━━ Texto

Nesse pequeno grupo, alguns fatos chamam a atenção: UCI e Cinemark são empresas internacionais, a menos de 15 anos no mercado local; GSR e Moviecom tiveram origem em metrópoles regionais, respectivamente Fortaleza e Botucatu. Todas exibem predominantemente filmes dos grandes estúdios estadunidenses, investem na digitalização das salas e em parcerias e outras formas de arrecadar mais capital, até para completar o processo de digitalização.


 


O Cinemark, que no mundo tem um total de 4506 salas, na maioria no formato multiplex (complexos de salas, geralmente em shopping centers), atua no país desde 1997, especialmente nas regiões Sul e Sudeste e no Distrito Federal, com um total de 38 complexos, a maior parte na região metropolitana de São Paulo. Tal hegemonia se reflete nos lucros: a empresa divulga ter obtido, em 2006, renda bruta de R$ 330 milhões.

━━━━
━━ Material extraído

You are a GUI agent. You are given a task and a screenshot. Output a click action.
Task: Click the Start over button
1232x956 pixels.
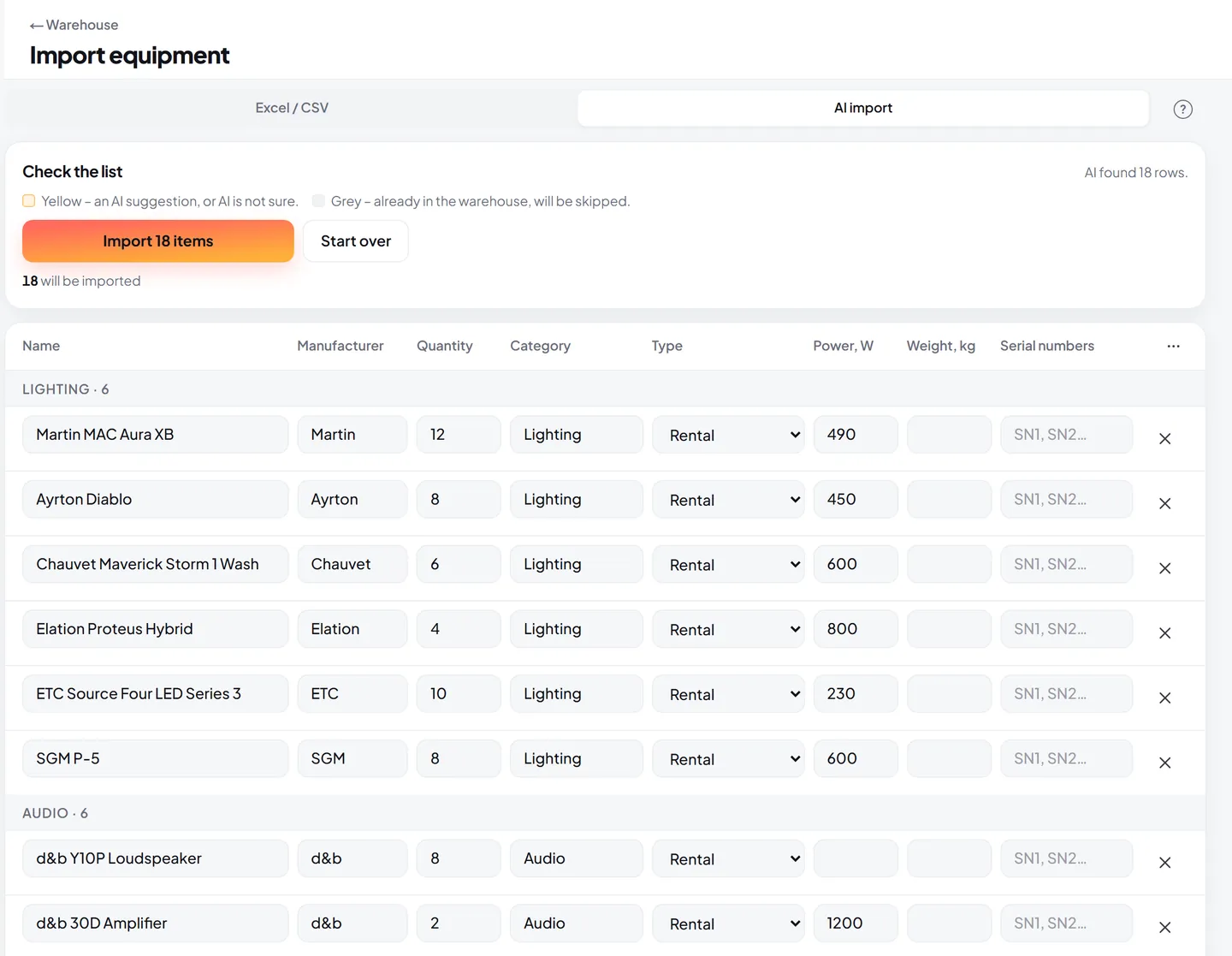click(x=356, y=241)
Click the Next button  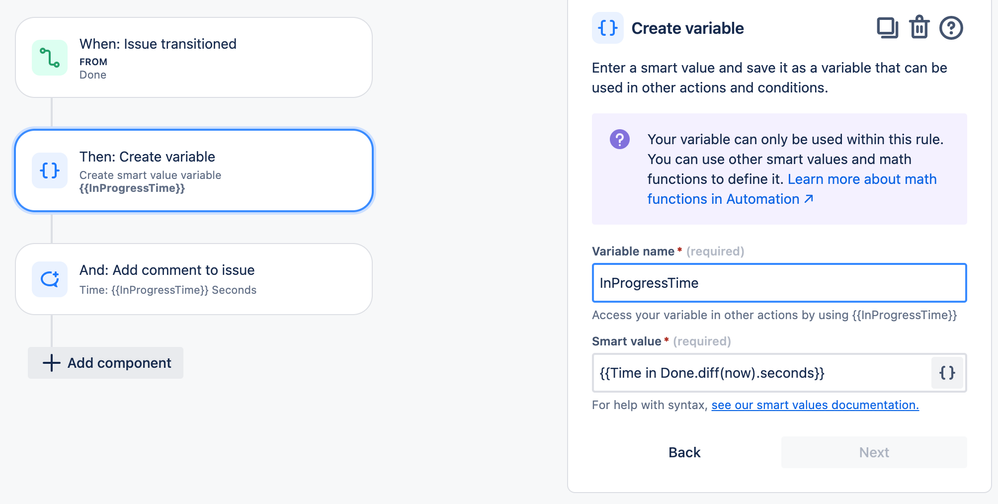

━━━━

* Tarefas:
**a.** Segundo o texto sobre as redes de cinema, desde que ano o Cinemark atua no país?
**b.** Transcreva do texto sobre as redes de cinema o trecho entre "Nesse pequeno grupo, alguns" e "R$ 330 milhões.", inclusive.

* Respostas às tarefas:
**a.** Desde 1997.

**b.**
Nesse pequeno grupo, alguns fatos chamam a atenção: UCI e Cinemark são empresas internacionais, a menos de 15 anos no mercado local; GSR e Moviecom tiveram origem em metrópoles regionais, respectivamente Fortaleza e Botucatu. Todas exibem predominantemente filmes dos grandes estúdios estadunidenses, investem na digitalização das salas e em parcerias e outras formas de arrecadar mais capital, até para completar o processo de digitalização.


 


O Cinemark, que no mundo tem um total de 4506 salas, na maioria no formato multiplex (complexos de salas, geralmente em shopping centers), atua no país desde 1997, especialmente nas regiões Sul e Sudeste e no Distrito Federal, com um total de 38 complexos, a maior parte na região metropolitana de São Paulo. Tal hegemonia se reflete nos lucros: a empresa divulga ter obtido, em 2006, renda bruta de R$ 330 milhões.